ICO fines Flybe and Honda
28 March 2017
The Information Commissioner’s Office has issued data protection fines to two household names: Flybe and Honda, for sending marketing emails in breach of the Privacy and Electronic Communications Regulations (“PECR”).
These fines show an increasing trend by the ICO to take action based on individual complaints and to fine companies rather than deal with the enforcement by way of an undertaking. Both cases involved the companies attempting to sort out their marketing databases to ensure continued compliance with data protection laws and each appears to be based on a single complaint although the quantity of emails involved are high. It’s a timely reminder that sending emails to ask if recipients want to remain on marketing lists won’t be lawful unless you’re sure that the recipient has opted-in to email marketing.
Flybe was fined £70,000 for breach of PECR when they sent more than 3.3 million emails asking “Are your details correct?” in an attempt to update their marketing lists. As an added incentive they asked recipients if they would like to be entered into an optional prize draw. The ICO’s published decision explains that a single individual made a complaint to the ICO which brought the email to the regulator’s attention. Flybe apparently deliberately instructed their third party e-mail distributor to send emails even to customers who had previously explicitly opted out of direct marketing for data cleansing purposes.

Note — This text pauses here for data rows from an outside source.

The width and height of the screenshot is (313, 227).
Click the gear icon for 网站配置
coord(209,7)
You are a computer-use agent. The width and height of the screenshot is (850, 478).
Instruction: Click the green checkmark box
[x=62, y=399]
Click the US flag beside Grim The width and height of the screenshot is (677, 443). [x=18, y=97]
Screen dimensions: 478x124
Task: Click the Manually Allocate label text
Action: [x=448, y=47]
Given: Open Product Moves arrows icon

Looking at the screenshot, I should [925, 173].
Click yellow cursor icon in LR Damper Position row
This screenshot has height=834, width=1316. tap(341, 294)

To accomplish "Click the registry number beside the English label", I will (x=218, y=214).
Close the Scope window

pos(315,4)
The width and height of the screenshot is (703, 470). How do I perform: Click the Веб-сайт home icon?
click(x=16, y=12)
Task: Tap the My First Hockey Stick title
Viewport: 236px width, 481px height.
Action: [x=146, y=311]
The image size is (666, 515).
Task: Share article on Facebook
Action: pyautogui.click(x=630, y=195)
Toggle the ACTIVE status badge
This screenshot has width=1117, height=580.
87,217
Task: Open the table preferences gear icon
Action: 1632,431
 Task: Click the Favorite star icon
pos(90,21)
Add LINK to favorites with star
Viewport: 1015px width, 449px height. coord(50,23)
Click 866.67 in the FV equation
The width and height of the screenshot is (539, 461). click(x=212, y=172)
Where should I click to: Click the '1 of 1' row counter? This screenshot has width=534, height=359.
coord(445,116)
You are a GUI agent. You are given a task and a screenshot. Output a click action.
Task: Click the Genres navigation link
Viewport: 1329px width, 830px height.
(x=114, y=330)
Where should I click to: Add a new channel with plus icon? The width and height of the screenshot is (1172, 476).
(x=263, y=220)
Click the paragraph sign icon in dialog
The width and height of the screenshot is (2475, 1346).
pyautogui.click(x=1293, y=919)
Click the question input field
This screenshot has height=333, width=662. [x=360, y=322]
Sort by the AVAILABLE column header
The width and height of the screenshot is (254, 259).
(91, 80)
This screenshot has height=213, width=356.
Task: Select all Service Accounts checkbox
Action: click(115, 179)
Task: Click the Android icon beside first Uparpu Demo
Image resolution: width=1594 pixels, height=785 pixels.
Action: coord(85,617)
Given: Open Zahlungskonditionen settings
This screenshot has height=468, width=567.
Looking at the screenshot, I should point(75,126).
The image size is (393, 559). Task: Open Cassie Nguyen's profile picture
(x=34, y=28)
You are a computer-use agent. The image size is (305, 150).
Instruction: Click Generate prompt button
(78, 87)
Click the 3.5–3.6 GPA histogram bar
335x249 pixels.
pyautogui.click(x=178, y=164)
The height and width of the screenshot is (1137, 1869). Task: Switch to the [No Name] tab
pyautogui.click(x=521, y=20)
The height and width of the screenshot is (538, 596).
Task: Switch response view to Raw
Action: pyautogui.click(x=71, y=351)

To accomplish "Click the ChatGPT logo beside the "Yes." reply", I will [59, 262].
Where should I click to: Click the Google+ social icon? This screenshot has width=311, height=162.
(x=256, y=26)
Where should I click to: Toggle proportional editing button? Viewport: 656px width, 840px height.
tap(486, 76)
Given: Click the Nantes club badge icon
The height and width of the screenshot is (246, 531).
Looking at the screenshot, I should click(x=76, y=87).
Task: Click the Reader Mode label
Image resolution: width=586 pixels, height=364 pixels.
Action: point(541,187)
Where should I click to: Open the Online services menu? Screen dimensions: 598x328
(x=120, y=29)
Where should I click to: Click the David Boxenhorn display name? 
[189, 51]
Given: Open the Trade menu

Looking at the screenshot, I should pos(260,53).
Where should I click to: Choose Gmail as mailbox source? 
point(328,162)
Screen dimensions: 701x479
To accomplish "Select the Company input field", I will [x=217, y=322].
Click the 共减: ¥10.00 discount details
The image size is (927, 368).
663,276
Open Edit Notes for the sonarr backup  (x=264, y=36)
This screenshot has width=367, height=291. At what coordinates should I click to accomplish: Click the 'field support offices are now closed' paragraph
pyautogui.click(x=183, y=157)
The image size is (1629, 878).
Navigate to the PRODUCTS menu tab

In Honda’s case, the fine was £13,000 and again came about due to a data cleansing exercise by the company. Their emails were entitled “Would you like to hear from Honda?” and were intended to clarify the marketing preferences of recipients where the company held an email address but had no record of either an “opt in” or an “opt out”. Honda viewed this as a ‘service email’ and they argued they were attempting to maintain compliance with the data protection principles, including not keeping data longer than necessary. Their marketing consents were recorded on a central database and it because the marketing preference field wasn’t mandatory, the preferences were not always recorded alongside the email. The ICO disagreed with the ‘service email’ argument and said the emails were clearly direct marketing. The emails had been received by over 280,000 people and again it appears that a single complaint to the ICO has resulted in a monetary penalty notice.
Organisations looking to re-permission their marketing consents in advance of the General Data Protection Regulation’s increased requirements, or otherwise simply looking to ensure their marketing databases are up to date should take note. The ICO’s Direct Marketing Guidance is clear on the requirements for sending marketing emails and was updated last year to remind charities in particular that they can’t rely on the soft-opt in. This guidance is essential reading for all marketers especially as it’s soon to be put on statutory footing once the current draft Digital Economy Bill is passed. In addition, just in case you thought you were familiar with the current rules and are getting to grips with GDPR, these marketing rules are also under separate review as the European Commission issued a new draft E-Privacy Regulation in January. The ambitious timetable set out by the Commission shows they are attempting to agree this to coincide with the GDPR’s effective date of 25 May 2018 but that remains to be seen.